Orlof et les classiques (VIII)
Le fanfaron (1962) de Dino Risi avec Vittorio Gassman, Jean-Louis Trintignant
LE MAITRE. Que me vaut cet air enjoué et ces yeux pétillants que vous arborez fièrement ?
LE PREMIER DISCIPLE. C’est une fronde, maître ! Nous voudrions délaisser pour aujourd’hui les sujets sérieux que nous abordons généralement…
LE DEUXIEME DISCIPLE. …Et nous souhaiterions que vous nous parliez de la comédie.
LE MAITRE. Très bien ! Vous me voyez ravi d’aborder ce noble genre. Mais de quelle comédie voulez-vous parler ? Le burlesque américain ? La "screwball comedy " ? La comédie de remariage ? …
LE DEUXIEME DISCIPLE. En fait, c’est de la comédie italienne que nous aimerions vous entretenir…
LE MAITRE. Parfait ! Cela tombe bien car, mis à part l’Amérique, l’Italie est peut-être le seul pays qui ait développé un véritable cinéma de genre dont la comédie fait partie…
LE PREMIER DISCIPLE. Vous voulez dire qu’il n’y a pas de comédie en France ?
LE MAITRE. En tant que genre, non ! Il existe bien entendu des films comiques mais la plupart relèvent du théâtre plus que d’un genre cinématographique à part entière. Je mets bien entendu à part certaines individualités comme Tati dont l’œuvre est trop personnelle pour être assimilée au genre…
LE DEUXIEME DISCIPLE. Et en Angleterre ?
LE MAITRE. Comme pour le terme "gastronomie ", associer le mot "cinéma " à celui d’Angleterre " est une hérésie !
(Les trois s’esclaffent…)
LE MAITRE. Plus sérieusement, on peut parler d’un "humour anglais " (plutôt absurde et noir) mais je n’arrive pas à englober ce type de films dans un genre à part entière comme on peut le faire en Amérique ou en Italie.
LE PREMIER DISCIPLE. Quelles sont les caractéristiques de la comédie à l’italienne ?
LE MAITRE. Ses principales caractéristiques sont de s’inscrire fortement dans la réalité sociale du pays et d’être extrêmement satirique voire méchante. Prenez ce Fanfaron dont vous voulez me parler : la virée en voiture qu’effectuent nos deux héros (le bellâtre hâbleur interprété par Gassman et le faire-valoir timide joué par Trintignant) est prétexte à un tableau en coupe de la société italienne de ce début des années 60. Risi et son scénariste Scola égratignent tout ce qui passe à leur portée : les curés, la jeunesse, l’intellectualisme (un coup de griffe portée à Antonioni), les ploucs…
LES DISCIPLES. Nous avons trouvé tout cela assez drôle mais vous n’avez pas l’air convaincu…

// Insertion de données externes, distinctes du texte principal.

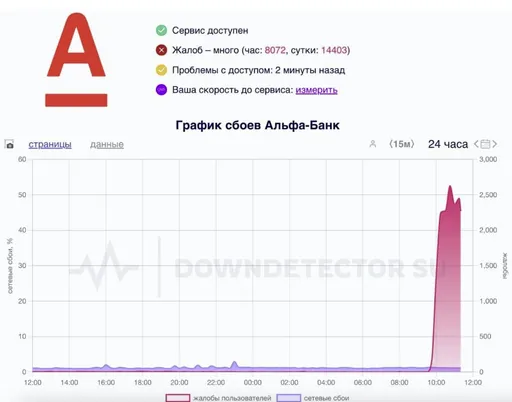
Task: Open the 24 часа range selector
Action: 448,144

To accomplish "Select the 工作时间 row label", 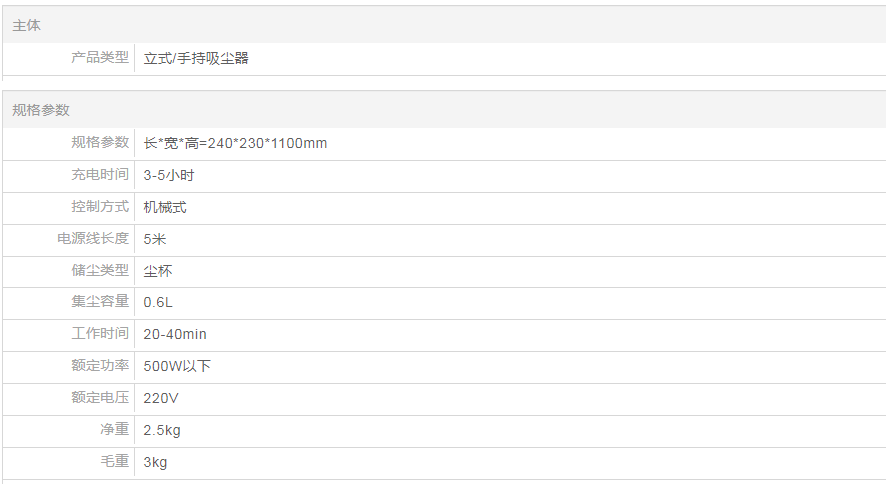I will tap(100, 334).
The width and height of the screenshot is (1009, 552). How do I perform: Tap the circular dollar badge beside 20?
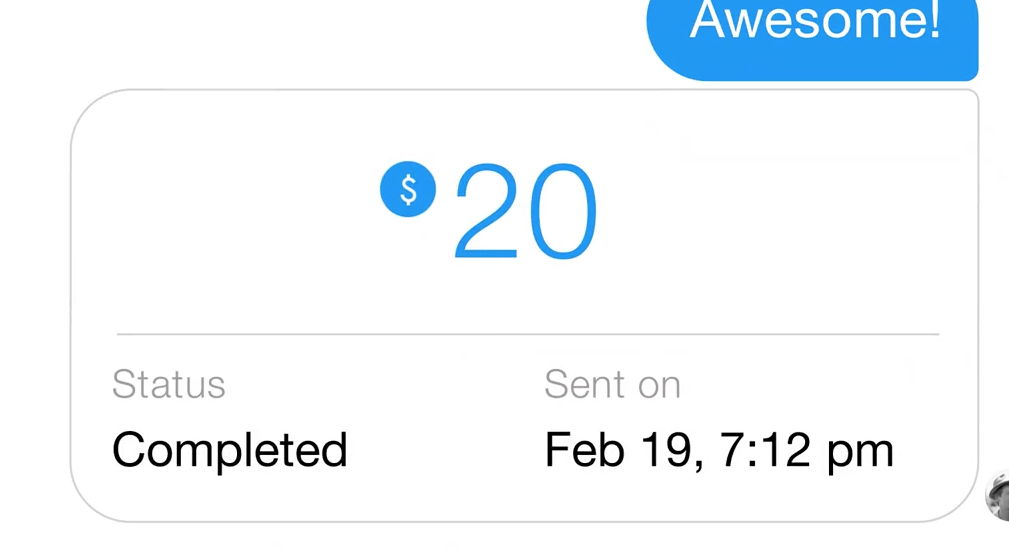click(408, 189)
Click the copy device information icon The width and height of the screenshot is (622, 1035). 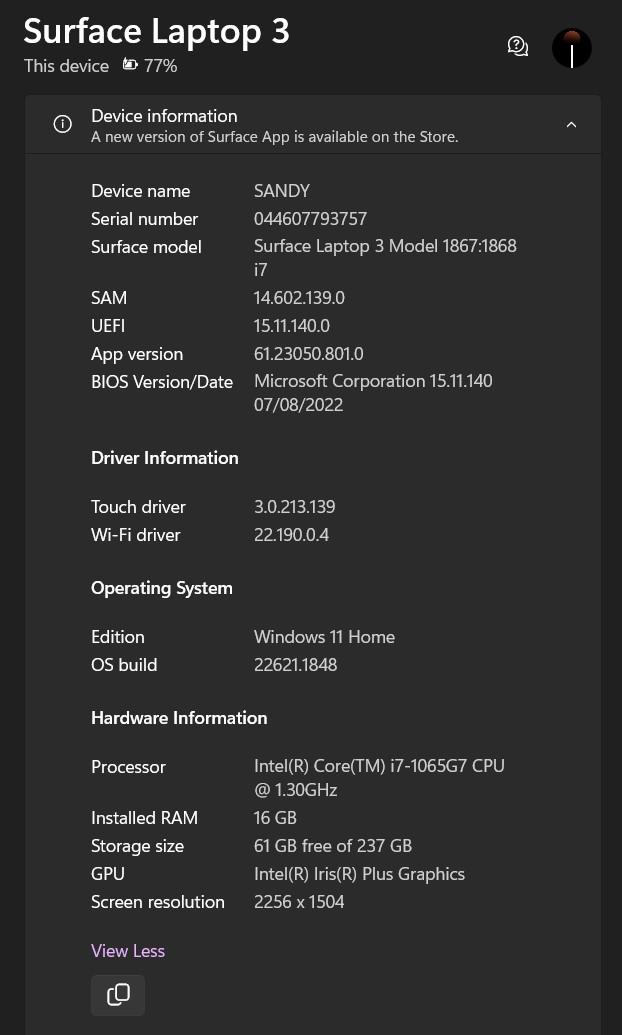click(118, 995)
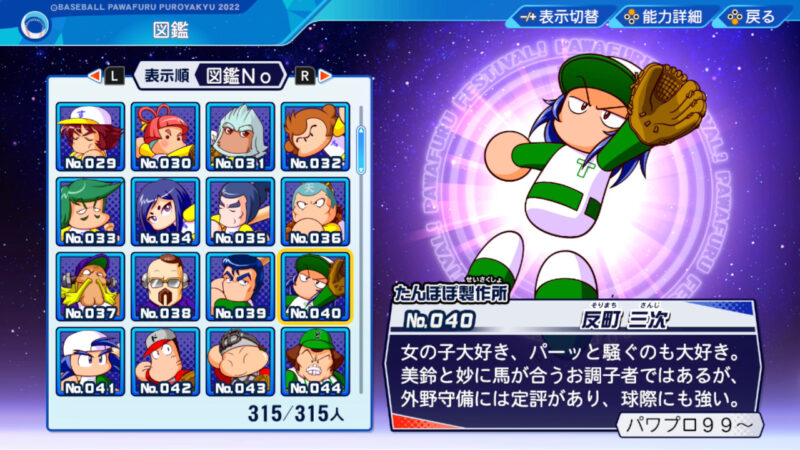800x450 pixels.
Task: Select character portrait No.030 with red ribbon
Action: (x=165, y=137)
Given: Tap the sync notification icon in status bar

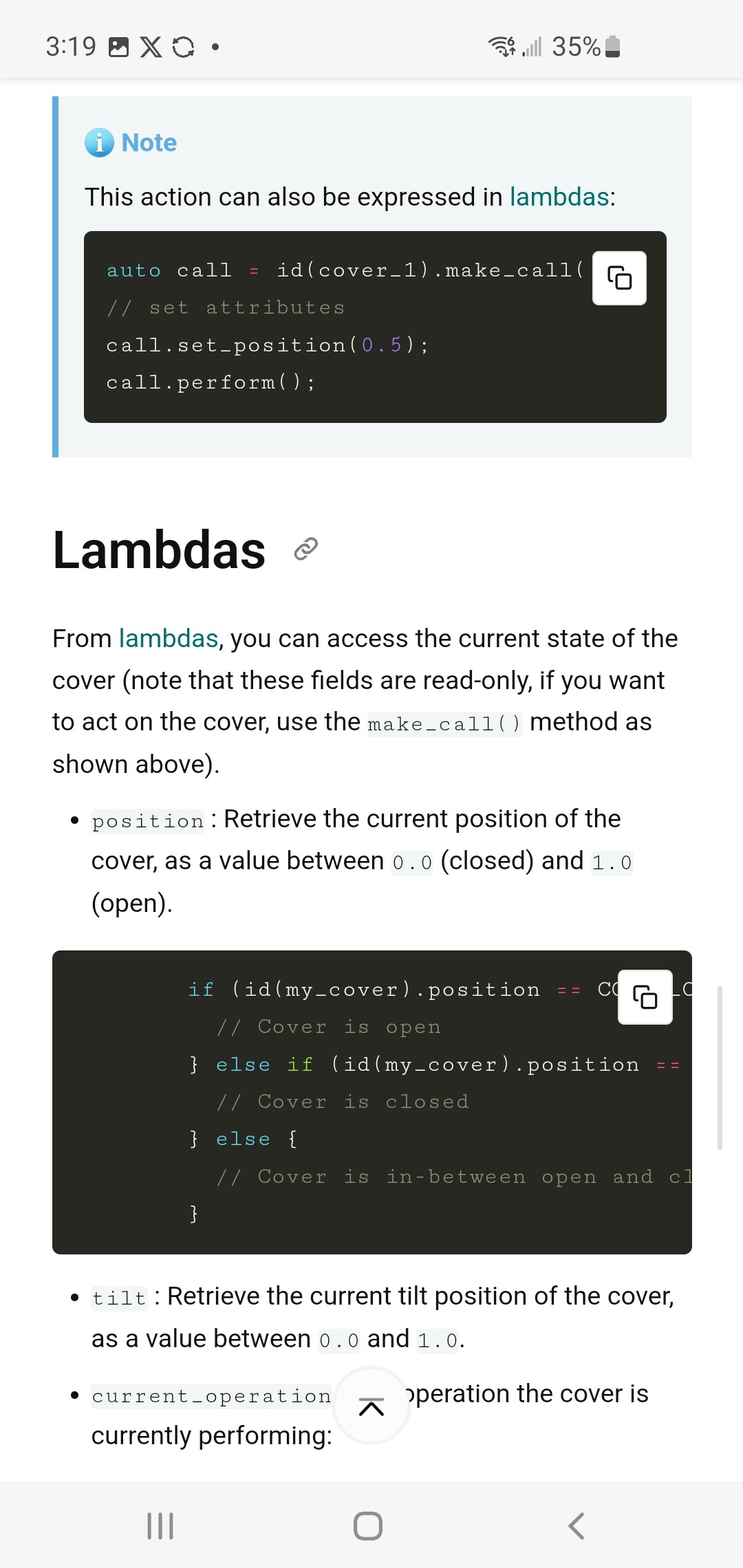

LE MAITRE. J’avoue que ce cinéma n’est pas du tout ma tasse de thé même si je reconnais volontiers ses qualités (du moins, pour l’œuvre qui nous intéresse aujourd’hui parce que Risi, Scola, Monicelli et les autres ont également réalisé de très mauvais films). Je trouve que le genre se limite à de l’épinglage, offrant au spectateur un point de vue surplombant qui est celui du fanfaron. Quand Bruno et Roberto ralentissent et se moquent des gens qui dansent à une fête populaire (vise la grosse à lunette ou le bouseux avec sa chemise à carreaux !), je trouve la scène assez déplaisante. Car Risi offre au spectateur une position confortable (rions ensemble des cons) sans remettre en question cette position (chez Yanne ou Mocky, le spectateur n’est pas ménagé de la sorte et leurs films sont bien plus subversifs)…
LE PREMIER DISCIPLE. Mais c’est une position d’observateur satiriste…
LE MAITRE. Il y a plusieurs manière de réaliser une satire. Ce que je n’aime pas, c’est que l’on m’offre ici le seul point de vue du gros beauf braillard (c’est ce qu’est le personnage que joue Gassman) bavant sur la culture, l’intelligence, la beauté et qui ne pense qu’à sa bagnole de sport et à draguer…
LE DEUXIEME DISCIPLE. Vous ne pensez pas que Risi se moque également de ce personnage ? Qu’il fait exprès de forcer le trait pour en faire un ringard ?
LE MAITRE. A vrai dire, non ! Il rit parfois de ses excès mais j’ai l’impression qu’il cautionne son discours.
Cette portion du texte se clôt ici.